The answer should hold only the lines from the one containing "You are a computer-use agent. 676x726 pixels." through the one containing "Screen dimensions: 1307x980" in the entries below, copied exactly, without pictures.

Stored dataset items
# # # #

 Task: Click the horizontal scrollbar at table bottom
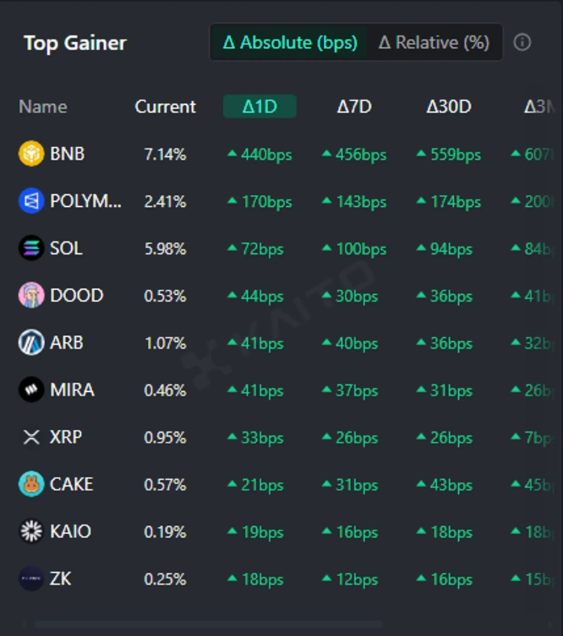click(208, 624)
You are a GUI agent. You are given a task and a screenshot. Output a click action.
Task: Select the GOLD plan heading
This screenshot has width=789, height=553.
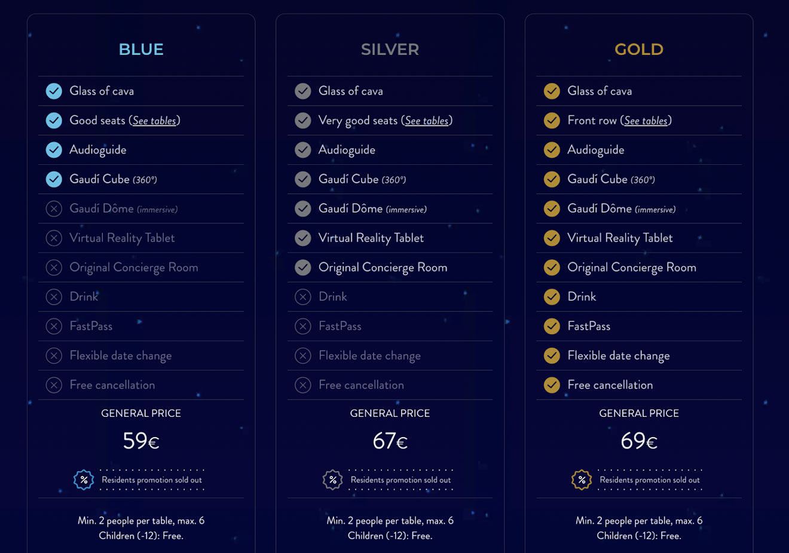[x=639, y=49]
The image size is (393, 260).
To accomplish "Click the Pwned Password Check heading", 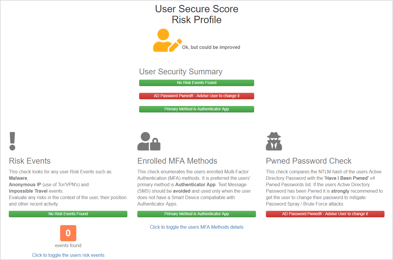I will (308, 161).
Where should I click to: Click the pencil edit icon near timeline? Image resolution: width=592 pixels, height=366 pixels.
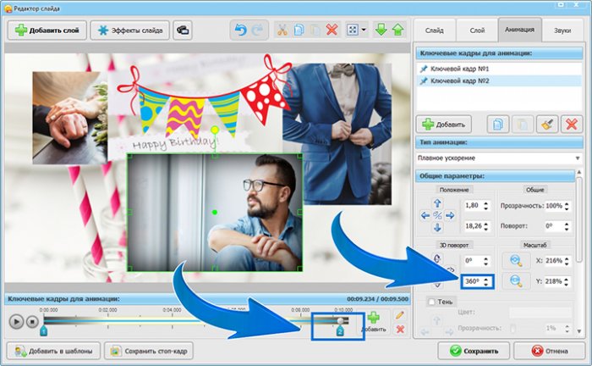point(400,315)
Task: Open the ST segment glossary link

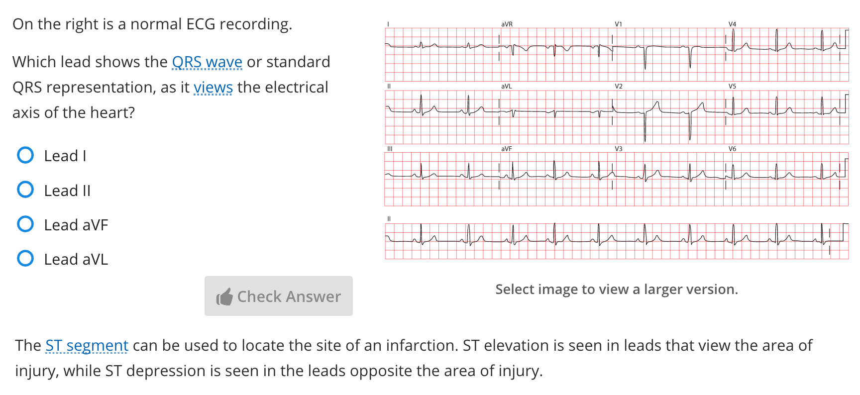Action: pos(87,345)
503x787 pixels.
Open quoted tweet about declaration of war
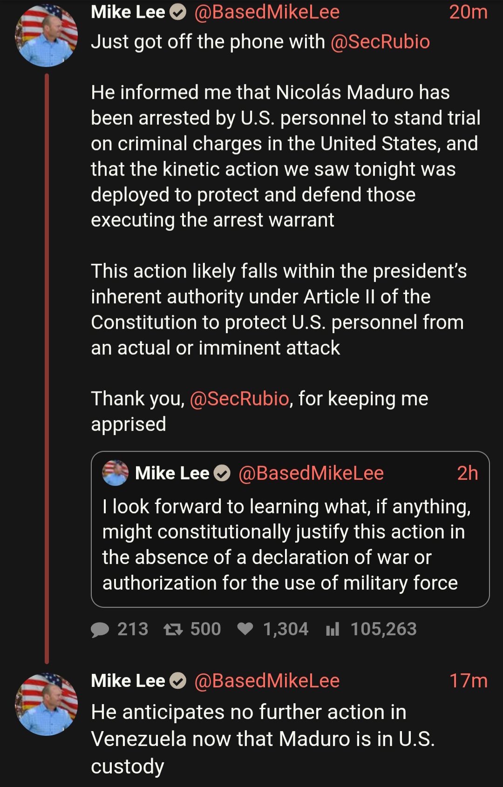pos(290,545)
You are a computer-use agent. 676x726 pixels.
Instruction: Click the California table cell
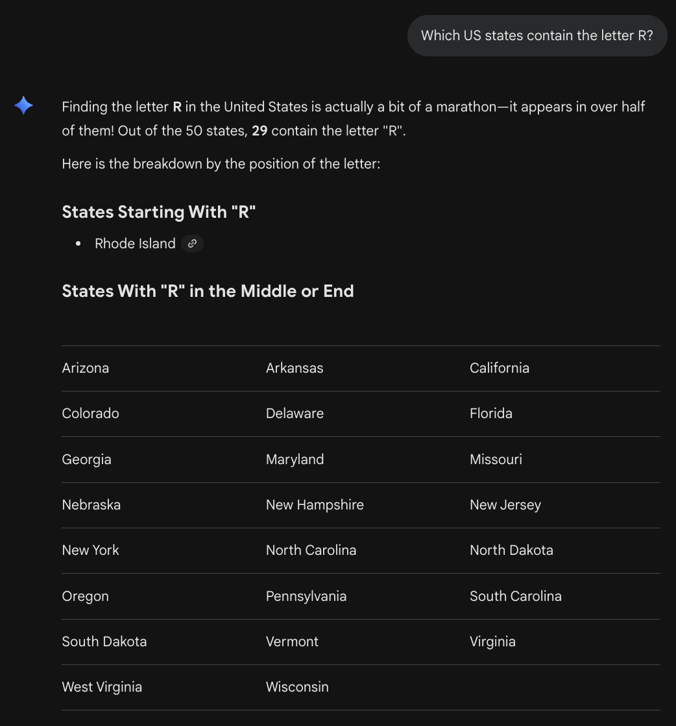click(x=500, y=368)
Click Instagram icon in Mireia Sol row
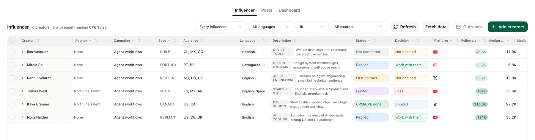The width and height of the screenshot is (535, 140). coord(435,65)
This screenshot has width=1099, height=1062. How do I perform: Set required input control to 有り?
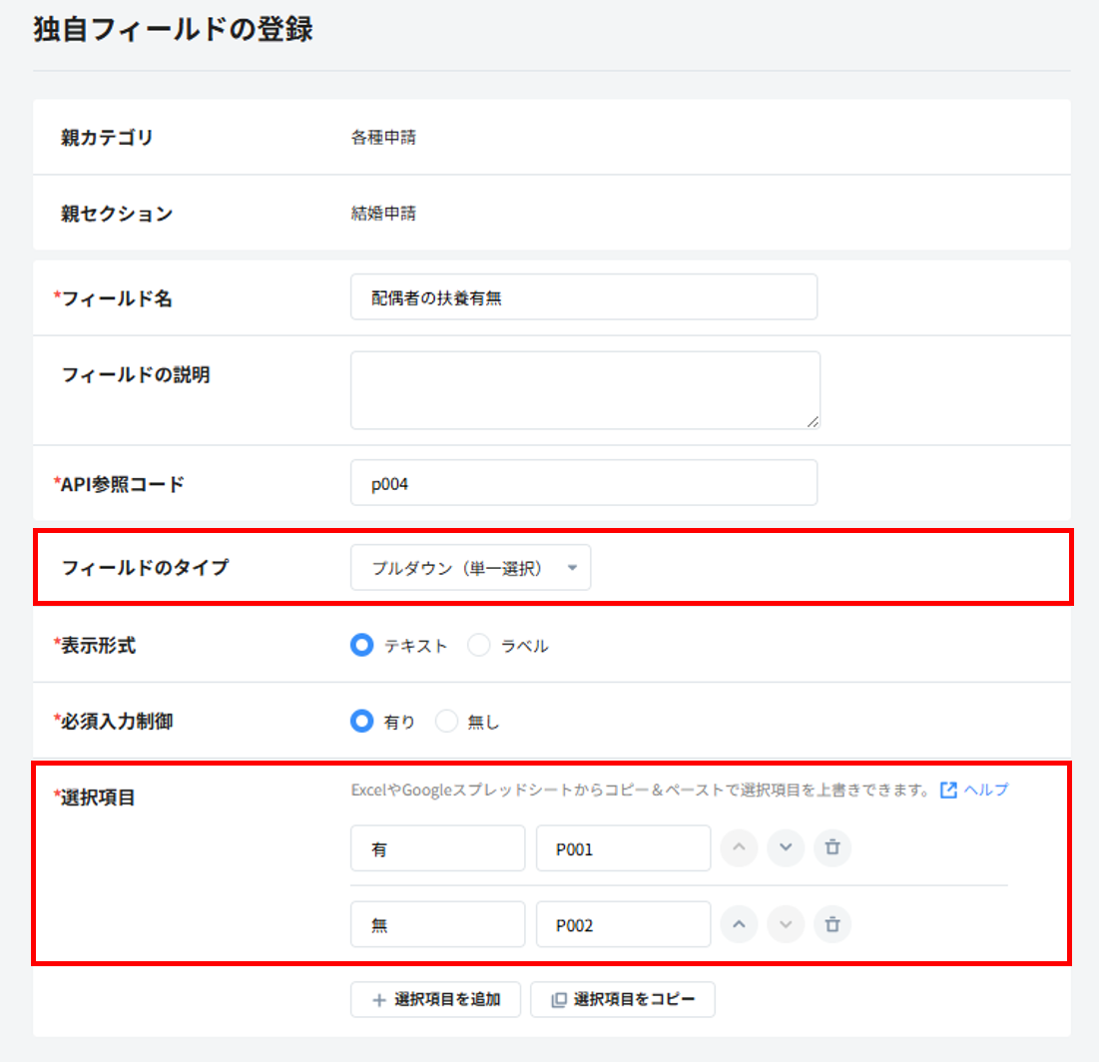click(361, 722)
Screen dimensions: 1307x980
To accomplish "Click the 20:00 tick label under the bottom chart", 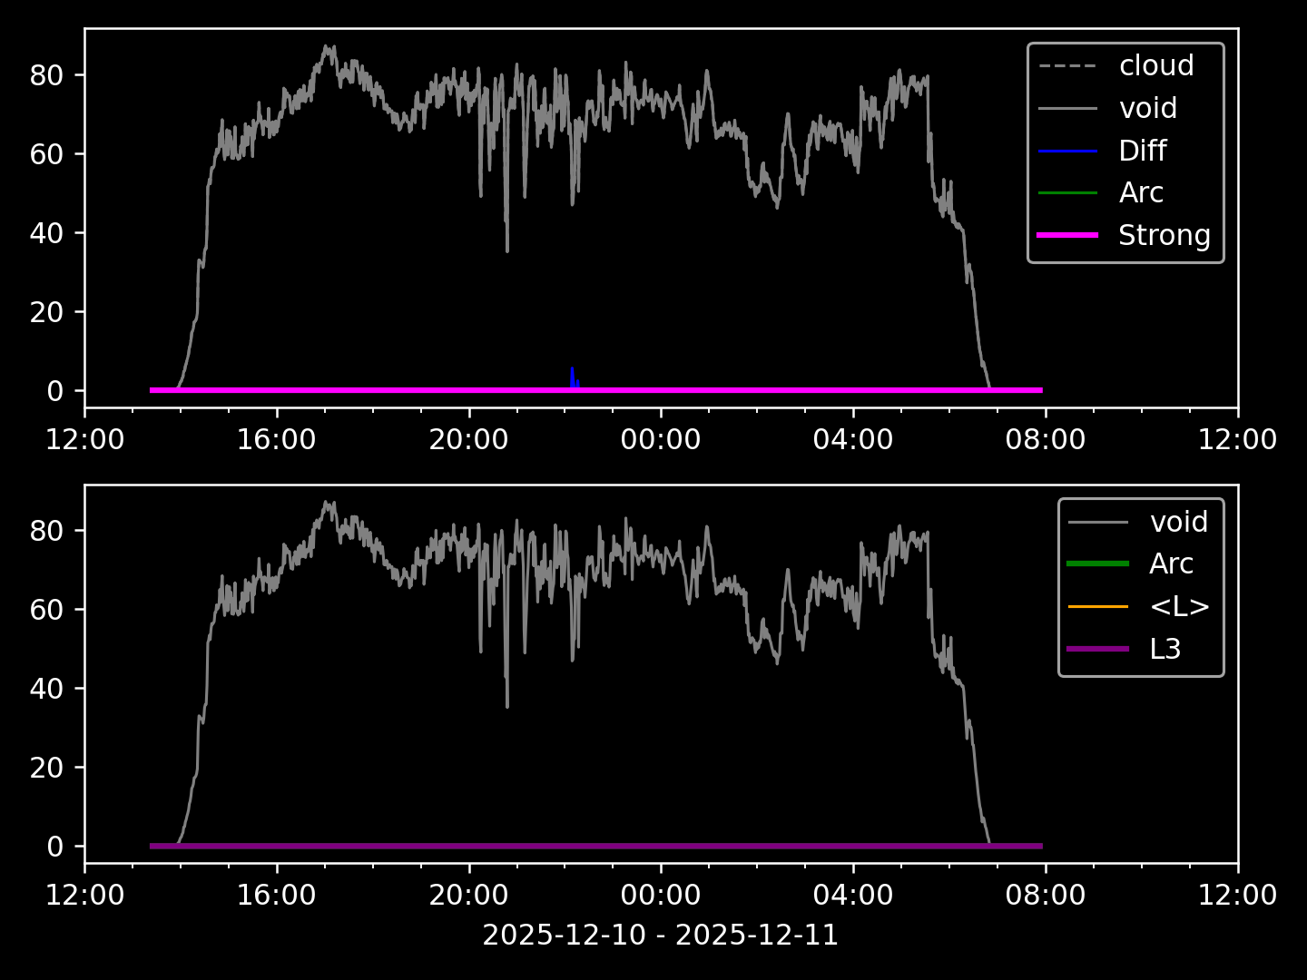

# # # #

• _EXERCISE OUTPUT_
You are a computer-use agent. 676x726 pixels.
Instruction: Click the California table cell
click(x=500, y=368)
Click Instagram icon in Mireia Sol row
The width and height of the screenshot is (535, 140). coord(435,65)
This screenshot has width=1099, height=1062. How do I perform: Set required input control to 有り?
click(361, 722)
Screen dimensions: 1307x980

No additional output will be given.